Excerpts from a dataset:
=== Begin Enclosure ===
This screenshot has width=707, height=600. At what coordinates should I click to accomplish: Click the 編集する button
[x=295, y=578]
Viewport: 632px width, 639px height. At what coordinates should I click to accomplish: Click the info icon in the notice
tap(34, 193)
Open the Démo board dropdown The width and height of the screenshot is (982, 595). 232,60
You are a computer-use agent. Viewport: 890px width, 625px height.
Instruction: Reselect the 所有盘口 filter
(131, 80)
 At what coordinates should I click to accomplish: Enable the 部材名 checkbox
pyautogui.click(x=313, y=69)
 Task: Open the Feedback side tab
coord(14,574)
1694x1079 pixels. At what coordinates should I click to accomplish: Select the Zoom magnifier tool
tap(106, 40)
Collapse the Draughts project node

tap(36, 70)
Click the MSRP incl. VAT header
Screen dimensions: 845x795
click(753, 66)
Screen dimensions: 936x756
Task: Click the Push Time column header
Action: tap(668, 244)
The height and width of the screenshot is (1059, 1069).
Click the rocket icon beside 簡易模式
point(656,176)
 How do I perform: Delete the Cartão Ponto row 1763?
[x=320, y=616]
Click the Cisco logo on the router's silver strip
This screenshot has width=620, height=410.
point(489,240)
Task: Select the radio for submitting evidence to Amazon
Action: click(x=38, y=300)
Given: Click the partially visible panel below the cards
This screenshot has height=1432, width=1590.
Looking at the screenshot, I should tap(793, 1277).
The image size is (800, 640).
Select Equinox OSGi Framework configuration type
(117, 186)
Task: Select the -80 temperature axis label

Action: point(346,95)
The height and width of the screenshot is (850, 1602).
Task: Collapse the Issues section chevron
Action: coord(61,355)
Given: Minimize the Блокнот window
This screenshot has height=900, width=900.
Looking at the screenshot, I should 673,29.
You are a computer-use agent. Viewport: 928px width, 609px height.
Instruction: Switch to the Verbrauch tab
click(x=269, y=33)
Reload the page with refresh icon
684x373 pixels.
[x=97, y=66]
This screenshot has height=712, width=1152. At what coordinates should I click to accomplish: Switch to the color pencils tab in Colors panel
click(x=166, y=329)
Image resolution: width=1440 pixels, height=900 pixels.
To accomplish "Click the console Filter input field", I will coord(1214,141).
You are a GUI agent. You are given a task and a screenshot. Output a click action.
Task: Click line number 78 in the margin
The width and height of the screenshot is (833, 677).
=== End Enclosure ===
> THE TASK
Could you restate every record word for word?

> THE ANSWER
This screenshot has width=707, height=600. At what coordinates should I click to accomplish: Click the 編集する button
[x=295, y=578]
Viewport: 632px width, 639px height. At what coordinates should I click to accomplish: Click the info icon in the notice
tap(34, 193)
Open the Démo board dropdown The width and height of the screenshot is (982, 595). 232,60
You are a computer-use agent. Viewport: 890px width, 625px height.
Instruction: Reselect the 所有盘口 filter
(131, 80)
 At what coordinates should I click to accomplish: Enable the 部材名 checkbox
pyautogui.click(x=313, y=69)
 Task: Open the Feedback side tab
coord(14,574)
1694x1079 pixels. At what coordinates should I click to accomplish: Select the Zoom magnifier tool
tap(106, 40)
Collapse the Draughts project node

tap(36, 70)
Click the MSRP incl. VAT header
Screen dimensions: 845x795
click(753, 66)
Screen dimensions: 936x756
Task: Click the Push Time column header
Action: tap(668, 244)
The height and width of the screenshot is (1059, 1069).
Click the rocket icon beside 簡易模式
point(656,176)
 How do I perform: Delete the Cartão Ponto row 1763?
[x=320, y=616]
Click the Cisco logo on the router's silver strip
This screenshot has width=620, height=410.
point(489,240)
Task: Select the radio for submitting evidence to Amazon
Action: click(x=38, y=300)
Given: Click the partially visible panel below the cards
This screenshot has height=1432, width=1590.
Looking at the screenshot, I should tap(793, 1277).
The image size is (800, 640).
Select Equinox OSGi Framework configuration type
(117, 186)
Task: Select the -80 temperature axis label

Action: point(346,95)
The height and width of the screenshot is (850, 1602).
Task: Collapse the Issues section chevron
Action: coord(61,355)
Given: Minimize the Блокнот window
This screenshot has height=900, width=900.
Looking at the screenshot, I should 673,29.
You are a computer-use agent. Viewport: 928px width, 609px height.
Instruction: Switch to the Verbrauch tab
click(x=269, y=33)
Reload the page with refresh icon
684x373 pixels.
[x=97, y=66]
This screenshot has height=712, width=1152. At what coordinates should I click to accomplish: Switch to the color pencils tab in Colors panel
click(x=166, y=329)
Image resolution: width=1440 pixels, height=900 pixels.
To accomplish "Click the console Filter input field", I will coord(1214,141).
You are a GUI agent. You are given a task and a screenshot. Output a click action.
Task: Click line number 78 in the margin
The width and height of the screenshot is (833, 677).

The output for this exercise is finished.